Le policier se rapproche des parents.

« J’ai deux choses à vous dire avant que votre fils entre. La première : on sait que cette période peut être difficile pour vous tous. Marie, la psychologue, est là pour vous aider, vous ou votre enfant, en tout temps. On s’adaptera.

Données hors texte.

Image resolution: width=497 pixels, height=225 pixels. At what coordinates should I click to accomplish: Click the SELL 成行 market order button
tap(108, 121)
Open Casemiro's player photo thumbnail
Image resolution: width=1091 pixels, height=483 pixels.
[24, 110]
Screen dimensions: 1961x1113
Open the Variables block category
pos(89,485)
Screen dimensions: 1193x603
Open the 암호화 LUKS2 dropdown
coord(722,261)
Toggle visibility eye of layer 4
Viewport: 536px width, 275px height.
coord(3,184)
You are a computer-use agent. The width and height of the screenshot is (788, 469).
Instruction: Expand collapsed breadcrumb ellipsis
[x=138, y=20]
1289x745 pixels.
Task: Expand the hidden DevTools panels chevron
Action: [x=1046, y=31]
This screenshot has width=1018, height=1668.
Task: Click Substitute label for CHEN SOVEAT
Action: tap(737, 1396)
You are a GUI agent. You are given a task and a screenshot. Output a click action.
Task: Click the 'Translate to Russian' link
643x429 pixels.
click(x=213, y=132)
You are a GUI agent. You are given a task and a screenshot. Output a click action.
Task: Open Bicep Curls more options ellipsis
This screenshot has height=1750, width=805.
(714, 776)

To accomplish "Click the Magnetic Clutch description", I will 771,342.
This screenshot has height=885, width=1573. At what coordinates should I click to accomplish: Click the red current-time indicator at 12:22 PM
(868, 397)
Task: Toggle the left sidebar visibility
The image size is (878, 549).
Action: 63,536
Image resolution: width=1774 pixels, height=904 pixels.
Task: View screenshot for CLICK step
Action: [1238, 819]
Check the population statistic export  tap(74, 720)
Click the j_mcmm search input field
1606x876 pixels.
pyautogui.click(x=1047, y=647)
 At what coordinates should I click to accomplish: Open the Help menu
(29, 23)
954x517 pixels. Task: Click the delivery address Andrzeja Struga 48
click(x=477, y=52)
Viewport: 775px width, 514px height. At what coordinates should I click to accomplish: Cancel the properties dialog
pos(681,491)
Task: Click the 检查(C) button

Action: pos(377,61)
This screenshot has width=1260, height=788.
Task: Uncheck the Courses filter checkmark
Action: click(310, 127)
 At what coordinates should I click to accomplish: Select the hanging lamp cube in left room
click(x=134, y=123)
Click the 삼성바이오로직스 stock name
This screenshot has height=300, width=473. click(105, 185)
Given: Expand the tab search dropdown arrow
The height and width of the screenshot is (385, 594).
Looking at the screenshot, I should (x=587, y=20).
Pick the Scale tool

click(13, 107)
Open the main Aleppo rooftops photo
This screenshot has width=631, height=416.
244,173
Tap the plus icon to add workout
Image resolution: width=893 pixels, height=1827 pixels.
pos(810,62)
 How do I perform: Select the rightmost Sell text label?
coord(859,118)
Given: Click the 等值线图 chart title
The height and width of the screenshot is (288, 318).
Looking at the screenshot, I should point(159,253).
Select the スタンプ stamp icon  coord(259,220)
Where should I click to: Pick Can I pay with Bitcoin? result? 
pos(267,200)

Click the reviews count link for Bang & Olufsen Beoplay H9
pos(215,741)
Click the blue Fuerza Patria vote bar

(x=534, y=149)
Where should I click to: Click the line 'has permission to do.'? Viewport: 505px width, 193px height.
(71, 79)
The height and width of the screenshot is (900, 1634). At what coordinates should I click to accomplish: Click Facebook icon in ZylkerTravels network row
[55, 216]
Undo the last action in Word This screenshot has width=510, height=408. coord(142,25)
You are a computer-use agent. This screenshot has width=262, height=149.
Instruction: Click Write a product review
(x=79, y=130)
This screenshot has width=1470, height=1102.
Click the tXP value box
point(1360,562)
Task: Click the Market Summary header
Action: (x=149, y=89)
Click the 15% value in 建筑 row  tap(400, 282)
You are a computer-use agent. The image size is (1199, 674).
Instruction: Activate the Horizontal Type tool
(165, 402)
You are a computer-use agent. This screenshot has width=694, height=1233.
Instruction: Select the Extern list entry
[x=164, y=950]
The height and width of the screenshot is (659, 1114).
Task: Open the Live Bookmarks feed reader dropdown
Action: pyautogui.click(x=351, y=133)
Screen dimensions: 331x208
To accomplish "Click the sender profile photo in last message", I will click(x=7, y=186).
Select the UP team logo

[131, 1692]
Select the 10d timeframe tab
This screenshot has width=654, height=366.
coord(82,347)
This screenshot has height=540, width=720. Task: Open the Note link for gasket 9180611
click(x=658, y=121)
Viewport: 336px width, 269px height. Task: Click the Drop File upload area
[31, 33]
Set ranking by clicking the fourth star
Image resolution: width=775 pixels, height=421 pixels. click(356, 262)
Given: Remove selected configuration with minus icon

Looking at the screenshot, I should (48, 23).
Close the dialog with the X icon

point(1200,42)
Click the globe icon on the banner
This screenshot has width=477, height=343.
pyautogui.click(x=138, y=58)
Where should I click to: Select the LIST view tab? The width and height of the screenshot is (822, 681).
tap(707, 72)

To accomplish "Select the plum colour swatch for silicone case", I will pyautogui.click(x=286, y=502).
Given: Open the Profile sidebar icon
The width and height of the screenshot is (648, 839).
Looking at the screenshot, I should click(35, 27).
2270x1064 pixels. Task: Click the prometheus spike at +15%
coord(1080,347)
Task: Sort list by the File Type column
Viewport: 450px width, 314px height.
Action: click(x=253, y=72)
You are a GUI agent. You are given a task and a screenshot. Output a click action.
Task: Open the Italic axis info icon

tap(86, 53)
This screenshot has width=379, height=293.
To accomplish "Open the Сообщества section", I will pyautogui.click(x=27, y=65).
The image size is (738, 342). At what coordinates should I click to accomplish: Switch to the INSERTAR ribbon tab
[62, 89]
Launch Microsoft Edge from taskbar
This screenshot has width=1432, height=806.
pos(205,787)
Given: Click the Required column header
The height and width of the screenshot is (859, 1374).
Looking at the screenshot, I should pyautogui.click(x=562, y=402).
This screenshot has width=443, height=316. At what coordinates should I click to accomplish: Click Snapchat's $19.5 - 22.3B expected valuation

« La seconde : votre enfant, comme tous ceux réapparus, ne nous a rien appris sur le lieu où il a vécu. On reste dans le flou : c’est un village, on voit des montagnes - et encore pour les montagnes, tous les témoignages ne concordent pas. Si, par chance, votre fils se confie, s’il vous donne le moindre détail qui peut nous aider à libérer les autres, s’il vous plaît contactez-nous dans la minute. »

Un ange passe.

Le lieutenant s’approche de la porte et pose sa main sur la poignée, regarde les parents, leur fait un sourire d’encouragement.

– Je vous souhaite le bonheur pour les prochaines années.

Il ouvre.

Clovis entre.

François-Xavier voit son reflet, plus jeune. Les yeux d’Élisabeth, peut-être.

Une vague remonte de l’estomac à la poitrine.

Il éclate en sanglots et prend son fils dans les bras.